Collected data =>

Segment Open

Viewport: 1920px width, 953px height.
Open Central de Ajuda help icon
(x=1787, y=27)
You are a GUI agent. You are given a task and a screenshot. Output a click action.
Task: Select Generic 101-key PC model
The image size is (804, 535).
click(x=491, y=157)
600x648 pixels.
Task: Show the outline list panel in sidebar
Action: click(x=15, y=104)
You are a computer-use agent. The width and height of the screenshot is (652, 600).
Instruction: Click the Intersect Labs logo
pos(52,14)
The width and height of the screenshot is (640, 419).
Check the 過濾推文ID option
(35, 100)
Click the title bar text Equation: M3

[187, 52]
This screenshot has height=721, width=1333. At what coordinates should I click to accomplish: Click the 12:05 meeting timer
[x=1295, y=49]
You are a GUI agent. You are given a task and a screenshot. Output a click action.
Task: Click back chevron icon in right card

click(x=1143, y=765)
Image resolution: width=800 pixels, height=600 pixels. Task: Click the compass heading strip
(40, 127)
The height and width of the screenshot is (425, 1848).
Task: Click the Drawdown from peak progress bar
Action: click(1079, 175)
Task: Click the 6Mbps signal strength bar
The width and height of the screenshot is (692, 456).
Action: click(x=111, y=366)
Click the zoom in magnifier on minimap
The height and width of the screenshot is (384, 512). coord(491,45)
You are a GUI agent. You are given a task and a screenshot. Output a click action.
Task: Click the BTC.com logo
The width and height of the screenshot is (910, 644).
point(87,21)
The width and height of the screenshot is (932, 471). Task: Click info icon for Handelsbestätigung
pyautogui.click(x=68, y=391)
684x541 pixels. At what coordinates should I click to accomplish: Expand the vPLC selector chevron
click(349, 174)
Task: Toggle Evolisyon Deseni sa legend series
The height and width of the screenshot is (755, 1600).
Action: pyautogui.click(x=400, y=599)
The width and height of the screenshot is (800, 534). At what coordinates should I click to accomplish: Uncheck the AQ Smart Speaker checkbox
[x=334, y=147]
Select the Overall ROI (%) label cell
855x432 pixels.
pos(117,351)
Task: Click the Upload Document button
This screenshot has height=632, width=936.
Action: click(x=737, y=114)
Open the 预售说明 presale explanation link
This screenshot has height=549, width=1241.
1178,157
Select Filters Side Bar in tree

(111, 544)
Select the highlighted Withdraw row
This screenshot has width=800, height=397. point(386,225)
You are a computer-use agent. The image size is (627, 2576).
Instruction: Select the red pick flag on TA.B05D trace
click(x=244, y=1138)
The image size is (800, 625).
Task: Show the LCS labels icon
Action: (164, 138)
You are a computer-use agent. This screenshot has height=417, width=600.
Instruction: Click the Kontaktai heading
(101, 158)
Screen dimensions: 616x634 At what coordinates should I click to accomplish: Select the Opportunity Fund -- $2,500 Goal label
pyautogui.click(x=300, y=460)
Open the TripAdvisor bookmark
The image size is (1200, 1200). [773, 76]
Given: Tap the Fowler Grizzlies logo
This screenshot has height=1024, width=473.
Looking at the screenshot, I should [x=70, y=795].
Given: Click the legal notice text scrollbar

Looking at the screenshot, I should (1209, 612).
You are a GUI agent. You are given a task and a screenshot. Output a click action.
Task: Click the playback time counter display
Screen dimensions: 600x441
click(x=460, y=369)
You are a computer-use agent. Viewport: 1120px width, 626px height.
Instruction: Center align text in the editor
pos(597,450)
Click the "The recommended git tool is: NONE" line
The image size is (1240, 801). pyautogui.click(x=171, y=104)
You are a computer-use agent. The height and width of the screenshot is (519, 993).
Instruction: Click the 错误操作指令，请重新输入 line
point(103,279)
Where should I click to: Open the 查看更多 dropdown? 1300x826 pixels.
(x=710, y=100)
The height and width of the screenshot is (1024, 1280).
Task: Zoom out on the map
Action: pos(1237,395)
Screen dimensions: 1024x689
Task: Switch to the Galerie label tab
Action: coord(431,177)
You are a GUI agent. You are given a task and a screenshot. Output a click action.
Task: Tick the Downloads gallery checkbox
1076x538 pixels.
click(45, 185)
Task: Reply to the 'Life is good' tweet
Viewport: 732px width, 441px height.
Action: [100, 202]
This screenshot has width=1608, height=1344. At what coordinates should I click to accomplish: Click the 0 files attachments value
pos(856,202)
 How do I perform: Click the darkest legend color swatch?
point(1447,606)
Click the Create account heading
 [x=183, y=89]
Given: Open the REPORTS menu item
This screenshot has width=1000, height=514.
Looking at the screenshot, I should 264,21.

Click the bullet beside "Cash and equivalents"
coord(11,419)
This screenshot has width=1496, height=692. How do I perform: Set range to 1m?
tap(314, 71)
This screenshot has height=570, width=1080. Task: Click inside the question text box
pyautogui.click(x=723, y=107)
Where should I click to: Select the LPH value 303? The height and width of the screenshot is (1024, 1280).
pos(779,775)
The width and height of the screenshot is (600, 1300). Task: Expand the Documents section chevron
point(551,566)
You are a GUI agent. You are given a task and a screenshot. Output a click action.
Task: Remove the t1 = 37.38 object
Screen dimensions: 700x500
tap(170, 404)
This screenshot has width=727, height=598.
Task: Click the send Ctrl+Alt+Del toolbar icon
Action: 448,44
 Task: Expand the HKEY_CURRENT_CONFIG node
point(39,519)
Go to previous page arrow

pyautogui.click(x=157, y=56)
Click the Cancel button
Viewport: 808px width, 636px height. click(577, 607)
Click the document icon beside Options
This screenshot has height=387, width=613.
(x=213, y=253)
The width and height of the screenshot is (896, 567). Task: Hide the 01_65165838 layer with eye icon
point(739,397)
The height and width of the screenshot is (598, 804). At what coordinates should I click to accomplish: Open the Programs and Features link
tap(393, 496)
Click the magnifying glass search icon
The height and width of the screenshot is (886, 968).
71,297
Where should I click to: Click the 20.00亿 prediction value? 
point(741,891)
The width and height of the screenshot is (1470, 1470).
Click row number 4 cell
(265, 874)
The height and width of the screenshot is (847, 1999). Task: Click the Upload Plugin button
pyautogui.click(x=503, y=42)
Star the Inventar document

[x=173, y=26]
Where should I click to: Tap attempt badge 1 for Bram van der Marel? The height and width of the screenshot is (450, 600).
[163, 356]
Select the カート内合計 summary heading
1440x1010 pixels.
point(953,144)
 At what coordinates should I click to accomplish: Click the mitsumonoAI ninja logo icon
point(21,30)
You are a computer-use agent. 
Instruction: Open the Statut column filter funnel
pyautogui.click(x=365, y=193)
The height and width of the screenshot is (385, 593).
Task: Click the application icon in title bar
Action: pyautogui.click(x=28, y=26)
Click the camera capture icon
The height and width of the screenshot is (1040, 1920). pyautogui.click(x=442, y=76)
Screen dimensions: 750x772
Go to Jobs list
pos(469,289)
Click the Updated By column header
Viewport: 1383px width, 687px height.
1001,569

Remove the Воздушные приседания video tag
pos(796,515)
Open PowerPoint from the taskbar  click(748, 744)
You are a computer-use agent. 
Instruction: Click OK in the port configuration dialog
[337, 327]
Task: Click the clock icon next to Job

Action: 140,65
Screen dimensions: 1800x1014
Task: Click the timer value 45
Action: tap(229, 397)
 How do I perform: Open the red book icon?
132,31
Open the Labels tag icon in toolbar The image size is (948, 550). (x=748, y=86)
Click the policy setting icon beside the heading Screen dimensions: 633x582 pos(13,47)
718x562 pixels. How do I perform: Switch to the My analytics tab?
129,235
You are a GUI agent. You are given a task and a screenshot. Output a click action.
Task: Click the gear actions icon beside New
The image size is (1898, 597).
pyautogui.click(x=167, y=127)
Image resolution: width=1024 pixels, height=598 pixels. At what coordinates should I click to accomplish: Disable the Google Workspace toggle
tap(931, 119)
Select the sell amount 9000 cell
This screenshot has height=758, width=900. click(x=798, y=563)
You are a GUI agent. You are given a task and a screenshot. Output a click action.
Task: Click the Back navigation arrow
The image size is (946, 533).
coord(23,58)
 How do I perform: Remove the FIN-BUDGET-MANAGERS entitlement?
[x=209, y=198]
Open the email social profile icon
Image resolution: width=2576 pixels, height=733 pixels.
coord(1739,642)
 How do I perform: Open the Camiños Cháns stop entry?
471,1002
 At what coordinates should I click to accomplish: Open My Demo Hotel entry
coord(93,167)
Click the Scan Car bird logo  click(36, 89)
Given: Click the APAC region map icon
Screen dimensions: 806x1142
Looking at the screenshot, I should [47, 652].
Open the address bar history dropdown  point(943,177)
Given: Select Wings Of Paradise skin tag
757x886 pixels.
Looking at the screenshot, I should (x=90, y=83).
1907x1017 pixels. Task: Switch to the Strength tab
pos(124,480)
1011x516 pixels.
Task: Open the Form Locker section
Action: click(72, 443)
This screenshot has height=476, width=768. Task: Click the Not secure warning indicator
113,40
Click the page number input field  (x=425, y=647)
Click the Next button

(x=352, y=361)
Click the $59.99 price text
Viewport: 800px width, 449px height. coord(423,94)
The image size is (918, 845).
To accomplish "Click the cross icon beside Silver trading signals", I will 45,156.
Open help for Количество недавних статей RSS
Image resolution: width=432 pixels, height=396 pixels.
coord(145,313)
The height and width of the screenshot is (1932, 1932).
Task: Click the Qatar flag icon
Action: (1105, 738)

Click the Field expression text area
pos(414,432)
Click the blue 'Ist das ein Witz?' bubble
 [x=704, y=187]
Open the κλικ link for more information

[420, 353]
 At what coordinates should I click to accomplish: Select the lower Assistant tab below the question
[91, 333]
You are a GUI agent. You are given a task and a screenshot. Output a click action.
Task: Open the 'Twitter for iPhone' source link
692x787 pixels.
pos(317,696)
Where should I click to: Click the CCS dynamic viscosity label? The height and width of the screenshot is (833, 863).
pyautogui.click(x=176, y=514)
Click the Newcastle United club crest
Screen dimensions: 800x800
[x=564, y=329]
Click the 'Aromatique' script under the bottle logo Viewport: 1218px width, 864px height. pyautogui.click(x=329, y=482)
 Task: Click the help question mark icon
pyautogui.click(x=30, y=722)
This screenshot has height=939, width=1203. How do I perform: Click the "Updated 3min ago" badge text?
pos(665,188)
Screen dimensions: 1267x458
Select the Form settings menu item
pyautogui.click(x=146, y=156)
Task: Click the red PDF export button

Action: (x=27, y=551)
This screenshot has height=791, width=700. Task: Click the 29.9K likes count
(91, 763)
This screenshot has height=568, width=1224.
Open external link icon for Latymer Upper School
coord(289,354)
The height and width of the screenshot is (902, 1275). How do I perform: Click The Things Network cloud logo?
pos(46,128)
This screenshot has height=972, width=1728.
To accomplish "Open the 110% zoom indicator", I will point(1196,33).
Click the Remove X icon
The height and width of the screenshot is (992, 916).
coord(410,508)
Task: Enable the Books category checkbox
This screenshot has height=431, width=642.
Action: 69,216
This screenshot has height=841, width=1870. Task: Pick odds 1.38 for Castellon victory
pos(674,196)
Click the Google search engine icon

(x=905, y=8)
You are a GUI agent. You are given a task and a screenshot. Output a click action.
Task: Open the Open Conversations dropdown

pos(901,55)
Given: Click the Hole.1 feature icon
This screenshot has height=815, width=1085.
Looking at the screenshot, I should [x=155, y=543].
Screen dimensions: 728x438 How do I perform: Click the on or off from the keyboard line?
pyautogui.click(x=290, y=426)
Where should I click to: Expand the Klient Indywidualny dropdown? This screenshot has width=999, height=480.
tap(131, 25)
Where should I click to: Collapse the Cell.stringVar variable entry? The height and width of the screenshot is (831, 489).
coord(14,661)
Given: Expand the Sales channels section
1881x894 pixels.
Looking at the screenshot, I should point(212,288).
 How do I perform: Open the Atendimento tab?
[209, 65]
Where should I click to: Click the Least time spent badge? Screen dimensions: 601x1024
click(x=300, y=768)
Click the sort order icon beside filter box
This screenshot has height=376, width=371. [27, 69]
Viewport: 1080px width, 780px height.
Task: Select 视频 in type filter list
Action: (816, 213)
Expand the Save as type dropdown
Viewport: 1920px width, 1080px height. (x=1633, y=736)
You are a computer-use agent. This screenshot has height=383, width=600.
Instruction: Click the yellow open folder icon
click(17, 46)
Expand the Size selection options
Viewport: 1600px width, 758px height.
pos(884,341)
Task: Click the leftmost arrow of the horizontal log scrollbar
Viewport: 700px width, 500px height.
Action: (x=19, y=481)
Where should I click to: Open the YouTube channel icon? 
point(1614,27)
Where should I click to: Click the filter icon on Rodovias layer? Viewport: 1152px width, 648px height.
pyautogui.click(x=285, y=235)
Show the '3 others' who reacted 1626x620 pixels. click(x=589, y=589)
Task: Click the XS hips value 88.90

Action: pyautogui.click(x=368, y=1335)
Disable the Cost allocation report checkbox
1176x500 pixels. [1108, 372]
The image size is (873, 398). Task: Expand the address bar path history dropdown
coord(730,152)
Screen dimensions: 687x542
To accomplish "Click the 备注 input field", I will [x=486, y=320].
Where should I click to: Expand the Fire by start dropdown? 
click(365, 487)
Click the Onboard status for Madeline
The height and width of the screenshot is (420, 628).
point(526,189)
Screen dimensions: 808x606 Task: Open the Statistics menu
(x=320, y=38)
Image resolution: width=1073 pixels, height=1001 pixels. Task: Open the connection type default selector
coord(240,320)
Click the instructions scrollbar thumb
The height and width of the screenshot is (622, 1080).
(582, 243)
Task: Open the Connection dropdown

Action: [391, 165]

Segment Closed

Description of the task =>
Out of the data above, give again only the lines starting at the one holding "Open Central de Ajuda help icon" and ending at the one holding "Task: Toggle Evolisyon", unchanged.

Written solution =>
Open Central de Ajuda help icon
(x=1787, y=27)
You are a GUI agent. You are given a task and a screenshot. Output a click action.
Task: Select Generic 101-key PC model
The image size is (804, 535).
click(x=491, y=157)
600x648 pixels.
Task: Show the outline list panel in sidebar
Action: click(x=15, y=104)
You are a computer-use agent. The width and height of the screenshot is (652, 600).
Instruction: Click the Intersect Labs logo
pos(52,14)
The width and height of the screenshot is (640, 419).
Check the 過濾推文ID option
(35, 100)
Click the title bar text Equation: M3

[187, 52]
This screenshot has height=721, width=1333. At what coordinates should I click to accomplish: Click the 12:05 meeting timer
[x=1295, y=49]
You are a GUI agent. You are given a task and a screenshot. Output a click action.
Task: Click back chevron icon in right card

click(x=1143, y=765)
Image resolution: width=800 pixels, height=600 pixels. Task: Click the compass heading strip
(40, 127)
The height and width of the screenshot is (425, 1848).
Task: Click the Drawdown from peak progress bar
Action: click(1079, 175)
Task: Click the 6Mbps signal strength bar
The width and height of the screenshot is (692, 456).
Action: click(x=111, y=366)
Click the zoom in magnifier on minimap
The height and width of the screenshot is (384, 512). coord(491,45)
You are a GUI agent. You are given a task and a screenshot. Output a click action.
Task: Click the BTC.com logo
The width and height of the screenshot is (910, 644).
point(87,21)
The width and height of the screenshot is (932, 471). Task: Click info icon for Handelsbestätigung
pyautogui.click(x=68, y=391)
684x541 pixels. At what coordinates should I click to accomplish: Expand the vPLC selector chevron
click(349, 174)
Task: Toggle Evolisyon Deseni sa legend series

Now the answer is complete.